Or in this case, Mr. Johnson-Long goes to the NC Legislature.
Kid (my son, Isaiah, age seven, picture to the right) went with me to see our press conference last Wednesday announcing the antibullying bill.
(There was a certain reluctance on his part, initially. When I told him I was taking him with me to work, his reaction was "Awww, man, you mean I'll miss school? I love school!")
It was a beautiful day, thankfully, warm and sunny, so the transit between locations was pleasant. While he waited at the ENC office for us to head over at noon, he entertained himself on the computer (playing Poptropica, a safe, kid-friendly, multiplayer online game recommended to us by his first-grade teacher).
He got to visit a bit with the ENC staff, as well as meet a bunch of ENC interns and volunteers. Stephen, our trans policy person, was particularly great with him.
We all walked over to the legislative building together, and Kid got to tour the capitol grounds. We even spoke to several legislators and lobbyists while we waited.
When it was time, we crowded into the glass-lined press room. I was worried about whether there'd be space for us, but there was just enough room. In addition to the speakers standing at the front, folks were also lining the walls, and the press stood in the back.
It was a great press conference, and from what I've been told it was remarkable in terms of the number of legislators who attended, as well as the number of people who spoke out in support of the issue.
Kid was enthralled. I'm sure a lot of stuff went over him, but he definitely understood the basic issue. In fact, afterwards when I was explaining the history of the School Violence Prevention Act and how it didn't pass last year, he wanted to know how anyone could be against stopping bullies in school.

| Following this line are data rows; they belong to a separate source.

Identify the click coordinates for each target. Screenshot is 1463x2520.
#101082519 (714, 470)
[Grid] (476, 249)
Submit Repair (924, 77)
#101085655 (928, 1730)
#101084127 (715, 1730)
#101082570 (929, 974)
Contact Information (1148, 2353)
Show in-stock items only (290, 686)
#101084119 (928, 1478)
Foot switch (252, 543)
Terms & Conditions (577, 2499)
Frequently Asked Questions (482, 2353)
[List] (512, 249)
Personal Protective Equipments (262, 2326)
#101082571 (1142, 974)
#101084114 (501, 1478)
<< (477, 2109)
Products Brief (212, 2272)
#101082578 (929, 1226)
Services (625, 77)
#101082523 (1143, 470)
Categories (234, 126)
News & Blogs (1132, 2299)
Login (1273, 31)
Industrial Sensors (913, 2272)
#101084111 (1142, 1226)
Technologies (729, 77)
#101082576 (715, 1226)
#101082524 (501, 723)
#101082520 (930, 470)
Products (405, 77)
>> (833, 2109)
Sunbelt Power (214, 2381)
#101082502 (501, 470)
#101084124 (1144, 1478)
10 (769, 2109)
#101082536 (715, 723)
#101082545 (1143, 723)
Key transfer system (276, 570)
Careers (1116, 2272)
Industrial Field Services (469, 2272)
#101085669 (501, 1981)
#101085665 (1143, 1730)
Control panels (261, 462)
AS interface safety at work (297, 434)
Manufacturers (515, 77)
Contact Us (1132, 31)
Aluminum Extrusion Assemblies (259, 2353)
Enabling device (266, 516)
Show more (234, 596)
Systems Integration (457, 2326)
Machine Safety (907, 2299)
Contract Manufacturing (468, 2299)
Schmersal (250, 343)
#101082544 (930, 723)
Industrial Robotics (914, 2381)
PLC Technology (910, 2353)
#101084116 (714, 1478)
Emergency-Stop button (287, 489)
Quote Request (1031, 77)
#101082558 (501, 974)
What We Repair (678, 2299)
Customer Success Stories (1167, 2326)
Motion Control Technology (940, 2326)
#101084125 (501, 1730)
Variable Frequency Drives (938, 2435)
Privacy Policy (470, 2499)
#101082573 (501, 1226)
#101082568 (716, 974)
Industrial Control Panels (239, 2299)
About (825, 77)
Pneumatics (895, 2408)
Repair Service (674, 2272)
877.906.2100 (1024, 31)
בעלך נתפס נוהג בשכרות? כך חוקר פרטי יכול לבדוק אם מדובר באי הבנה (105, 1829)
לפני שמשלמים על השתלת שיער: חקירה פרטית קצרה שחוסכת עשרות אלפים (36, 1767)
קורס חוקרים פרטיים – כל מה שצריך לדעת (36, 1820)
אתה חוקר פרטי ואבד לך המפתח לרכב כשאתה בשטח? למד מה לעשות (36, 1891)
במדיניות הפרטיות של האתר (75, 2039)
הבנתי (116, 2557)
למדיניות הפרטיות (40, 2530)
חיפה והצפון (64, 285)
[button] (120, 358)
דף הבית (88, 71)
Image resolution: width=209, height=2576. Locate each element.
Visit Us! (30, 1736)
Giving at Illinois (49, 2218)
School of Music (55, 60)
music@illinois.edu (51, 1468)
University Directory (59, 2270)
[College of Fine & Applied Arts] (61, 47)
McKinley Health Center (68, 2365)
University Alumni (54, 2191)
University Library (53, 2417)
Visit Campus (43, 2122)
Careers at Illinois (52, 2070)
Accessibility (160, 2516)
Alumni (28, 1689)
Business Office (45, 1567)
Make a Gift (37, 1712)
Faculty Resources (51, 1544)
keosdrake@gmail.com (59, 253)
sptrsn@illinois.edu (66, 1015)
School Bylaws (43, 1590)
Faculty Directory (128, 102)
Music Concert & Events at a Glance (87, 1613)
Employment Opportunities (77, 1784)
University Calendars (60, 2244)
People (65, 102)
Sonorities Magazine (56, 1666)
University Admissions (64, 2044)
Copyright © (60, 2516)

Now, this was a tricky question. I always try to be honest with him, and I don't want to be overprotective. (I only try to insulate him from most of the ills of the world, not all!) Still, even as I told him that everyone wants to stop bullies and that people just disagree on the best way to do that, I realized that wasn't true. If the bill didn't provide specific protections for gay kids, it would sail through without any problems. Some legislators do, in fact, think it's OK for gay kids to be harassed. Sometimes the bullies in school grow up to become bullies in government.
I didn't tell him that, though, but then again, I didn't need to. He knows about bullies. He's told me he gets hassled sometimes (even by his friends) for having two dads and/or having no mom.
But at least now he also knows that there are people working to stop this, too.
The next day, I asked him what his favorite parts of the day were. He said he liked getting to eat a hot dog and chips for lunch, and he was happy he lost his loose tooth so he got money from the tooth fairy.
Nothing is more zen and in-the-moment than kids. It was an educational day for both of us.